Look below for the line that contains "Task: Click the greeting" and the line that contains "Task: Click the Pair이름 column header", then restate both of them and every line in between, exactly. No picture goes in the copy.

[[ RAW DATA, beginning ]]

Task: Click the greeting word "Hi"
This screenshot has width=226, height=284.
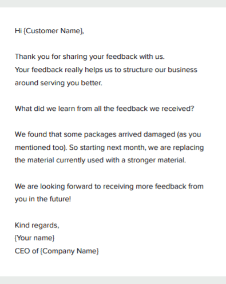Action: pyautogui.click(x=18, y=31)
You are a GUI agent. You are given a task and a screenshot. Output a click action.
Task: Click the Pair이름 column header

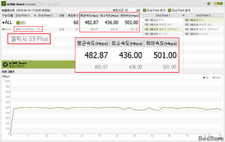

[[ RAW DATA, end ]]
[[ RAW DATA, beginning ]]

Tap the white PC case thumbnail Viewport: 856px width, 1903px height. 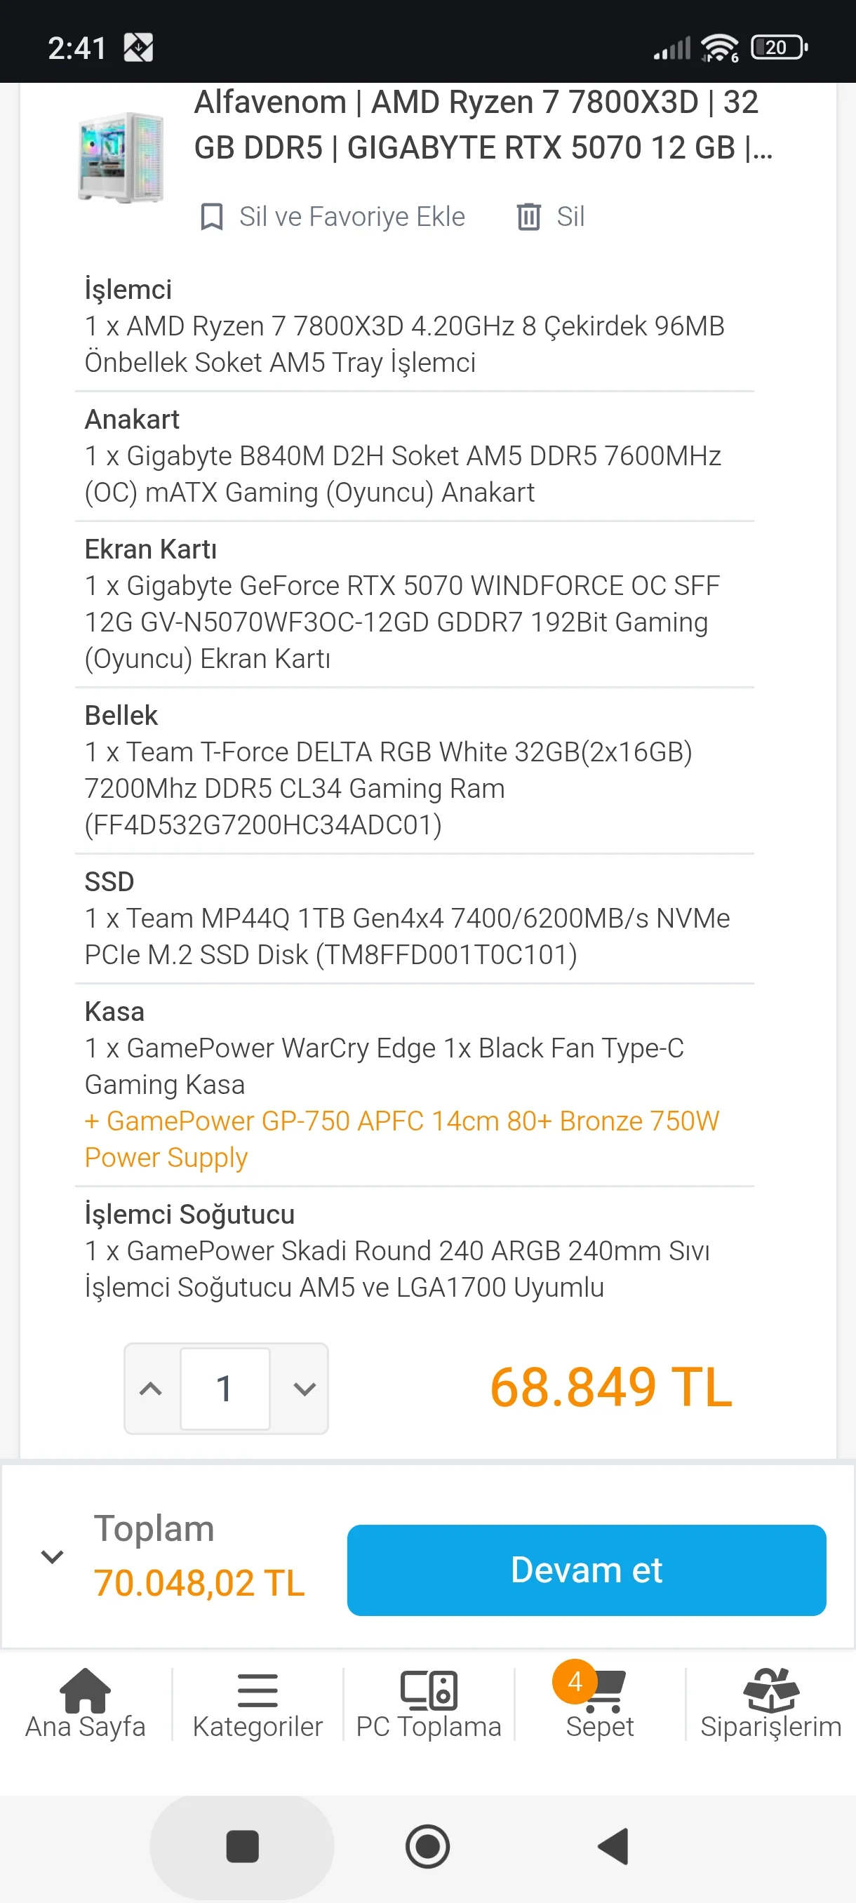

[[ RAW DATA, end ]]
[[ RAW DATA, beginning ]]

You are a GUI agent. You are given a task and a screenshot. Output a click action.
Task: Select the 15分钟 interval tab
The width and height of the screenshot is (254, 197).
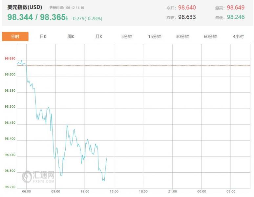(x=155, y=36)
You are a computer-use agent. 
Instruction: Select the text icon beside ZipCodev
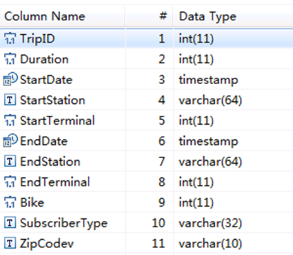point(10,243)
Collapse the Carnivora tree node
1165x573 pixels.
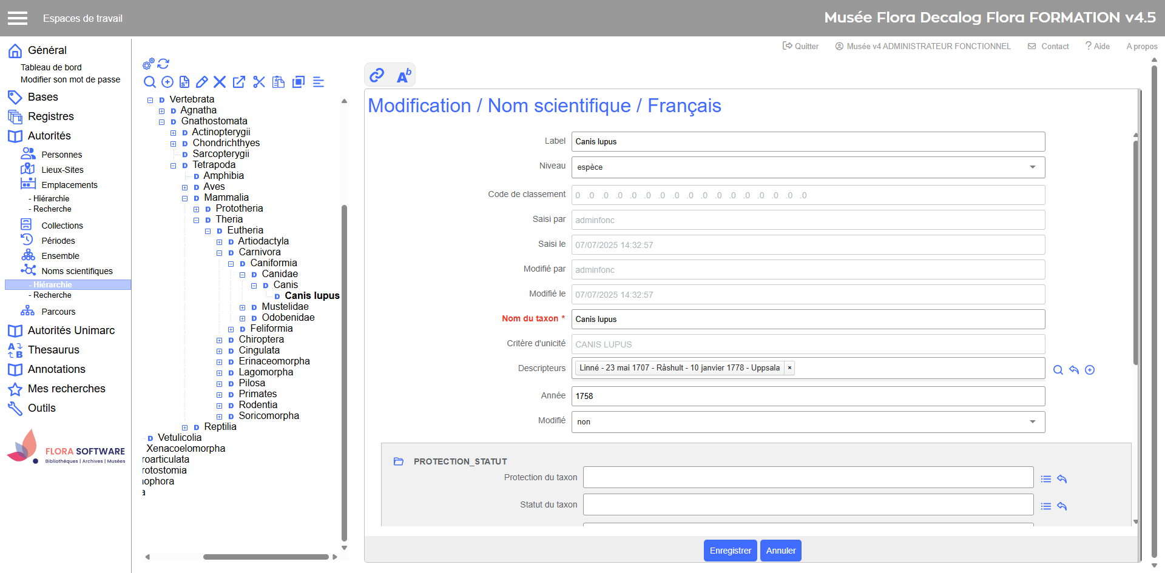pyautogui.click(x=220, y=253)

[[ RAW DATA, end ]]

◆ YOUR RESPONSE ◆
Task: Click the greeting word "Hi"
This screenshot has width=226, height=284.
Action: pyautogui.click(x=18, y=31)
You are a GUI agent. You are given a task and a screenshot. Output a click action.
Task: Click the Pair이름 column header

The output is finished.